This is very very hard to parse BTW. I don't want to reply to what you've written because I can't determine for sure what it is that you're saying.
Essentially I mean: scalable infra may be premature optimization today in a lot of cases, but eventually it becomes the norm for pretty much all systems.
You could similarly parse the early signs of a "devops" paradigm in the mid-2000's. I sure did see the inception of the paradigm we eventually reached by 2018 or so. Most of it would have been premature optimization back then, but ten-ish years later the landscape has changed such that a devops culture fits in many (most?) organizations. Devops being just one example of such historical shifts.
I anticipate the general k8s-like paradigm (generic abstractions on the dev side, a full 'DSL' so to speak, scalable on the ops side) will be a fit for many (most?) organizations by 2030 or so.
> Either you don't succeed, in which case it doesn't matter what your stack was, or you do, in which case you'll be glad that you can scale up easily
This take brushes right past the causes of success and failure. Early stage success depends on relentless focus on the right things. There will be 1000 things you could do for every 1 that you should do. Early on this is going to tend to be product-market fit stuff. If things are going very well then scalability could become a concern, but it would be a huge red flag for me as an investor if an early stage company was focusing on multi-cloud.
I certainly wouldn't recommend that anyone "focus on multi-cloud" in an early-stage company (unless of course multi-cloud is a crucial part of their product in some way).
Kubernetes is basically an industry standard at this point. It's easy to hire ops people competent in it, and if you do hire competent people, it will save you time and money even while you are small. As an investor "we use this product for orchestration rather than trying to roll our own solutions to the same problems, so that we can focus on $PRODUCT rather than reinventing half-baked solutions to mundane ops problems" should be music to your ears.
I agree with all of that. That said, I don't think competence is a binary proposition, and if you hire people who have only worked at scale they will be calibrated very differently to the question of what is table stakes. One of the critical components of competence for early stage tech leadership is a keen sense of overhead and what is good enough to ratchet up to the next milestone.

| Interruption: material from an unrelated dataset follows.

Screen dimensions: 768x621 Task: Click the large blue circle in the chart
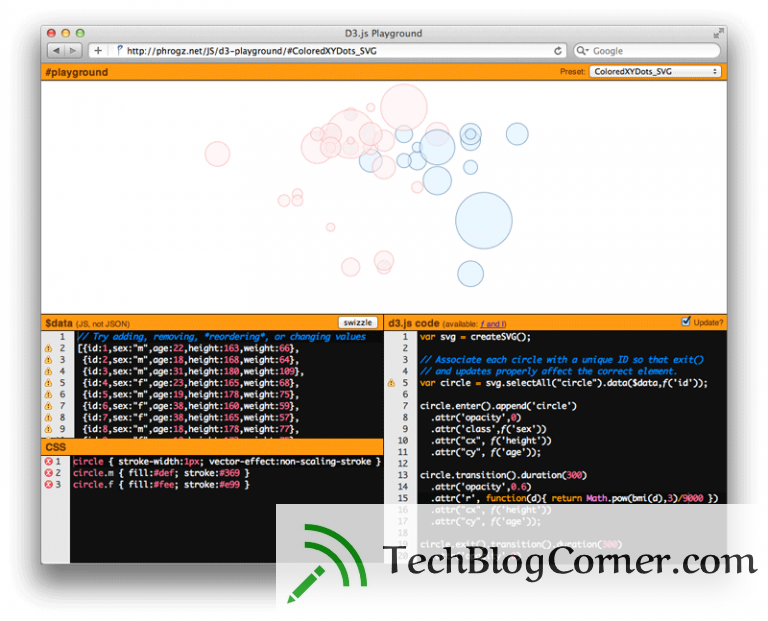[484, 220]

As many problems as containerization solves, it's not without significant overhead. Personally I'm not convinced the value is there unless you have multiple services which might not be the case for a long time. You can get huge mileage out of RDS + ELB/EC2 using a thinner tooling stack like Terraform + Ansible.
The overhead of containerisation is mostly in the learning curve for teams that are not already familiar with it (and the consequent risk of a poor implementation). A well designed build pipeline and deployment is at least as efficient to work with as your Terraform+Ansible.
If you have such a team, it can of course make sense to delay or avoid containerisation if you don't see obvious major technical benefits.
But those teams will get rarer as time goes on, and since we're talking about startups, honestly it would be questionable to build a new ops team from people with no containers knowledge in 2022.
Success is rarely so rapid that you can't throw money at a problem temporarily and build something more robust.
No one is advocating for a single server running in your closet, but a large and well funded PaaS can handle any realistic amount of growth at least temporarily, and something like Heroku is big enough (and more importantly, owned by a company big enough) that shutting down without notice is not a possibility worth considering.
Almost every k8s project I've looked at in the last few years is database bound. k8s is not really going to solve their scaling needs. They needed to plan more up front about what their application needed to look like in order to avoid that.
Yes, if your application looks like a web application that is cache friendly, k8s can really take you a long way.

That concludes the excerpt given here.